Conflict of interest

The authors declare that there are no conflicts of interest.

Biographies

Fei Gao received his B.S. degree in electrical engineering from Xi'an Jiaotong University, Xi'an, China in 2009. He received the PhD degree in electrical and electronic engineering at Nanyang Technological University, in 2015. He was a postdoctoral visiting scholar at Stanford University in 2015. After that, he joined NTU working as a research fellow and electromagnetic-ultrasound group leader. He joined ShanghaiTech University as an assistant professor in Jan. 2017. His research interests include fundamental study and system development of thermoacoustic and photoacoustic imaging modalities, circuit and system for biomedical applications. He has authored and co-authored over 40 journal and conference papers, one book chapter, and one patent filed.

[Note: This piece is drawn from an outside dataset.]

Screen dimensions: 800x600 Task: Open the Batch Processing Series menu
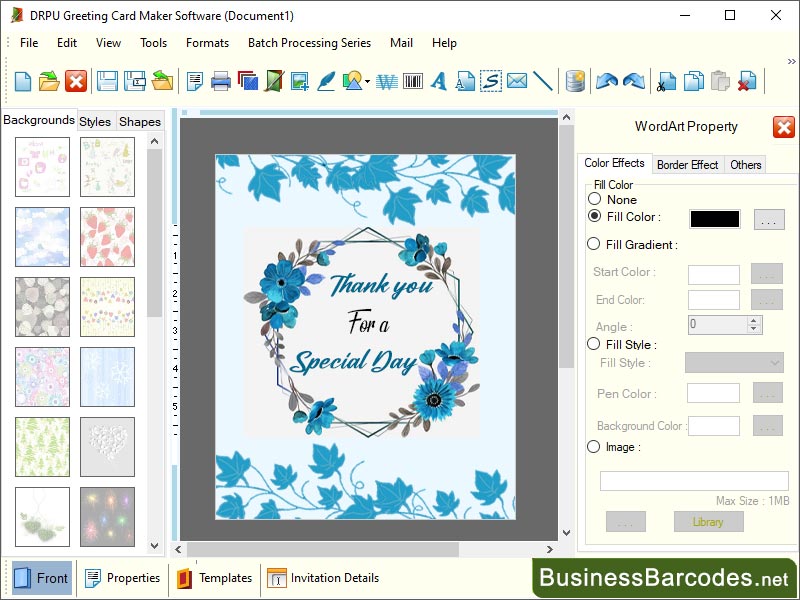coord(309,43)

Xiaohua Feng obtained his B.S. degree in electrical engineering from Xidian University, Xi'an, China in 2011. He obtained his PhD degree in School of Electrical and Electronic Engineering, Nanyang Technological University, Singapore in 2016. He will join California Institute of Technology as a postdoctoral researcher under the supervision of Prof. Lihong V. Wang in early 2017. His research interest includes microwave induced thermoacoustic imaging, photoacoustic imaging, pulsed radio frequency pain relief therapy, and biomedical circuits and system design.

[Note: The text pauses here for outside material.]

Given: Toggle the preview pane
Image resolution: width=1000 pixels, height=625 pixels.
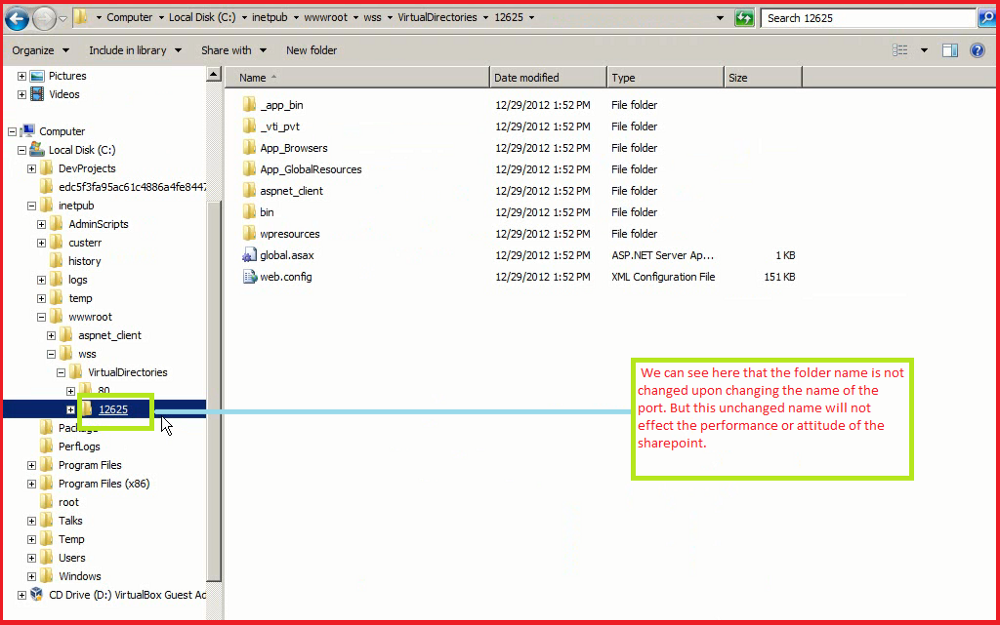Looking at the screenshot, I should [948, 50].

Yuanjin Zheng (M’02) received the B.Eng. and M.Eng. degrees from Xi’an Jiaotong University, Xi'an, China, in 1993 and 1996, respectively, and the Ph.D. degree from the Nanyang Technological University, Singapore, in 2001. From July 1996 to April 1998, he was with the National Key Laboratory of Optical Communication Technology, University of Electronic Science and Technology of China. In 2001, he joined the Institute of Microelectronics (IME), Agency for Science, Technology and Research (A*STAR), and had been a principle Investigator and group leader. With the IME, he has led and developed various projects on CMOS RF transceivers, ultra-wideband (UWB), and low-power biomedical ICs etc. In July 2009, he joined the Nanyang Technological University, as an assistant professor and program director for Bio-imaging program. His research interests are biomedical sensors and imaging, thermoacoustic and photoacoustic imaging, and SAW/BAW/MEMS sensors. He has authored or coauthored over 250 international journal and conference papers, 22 patents filed, and several book chapters.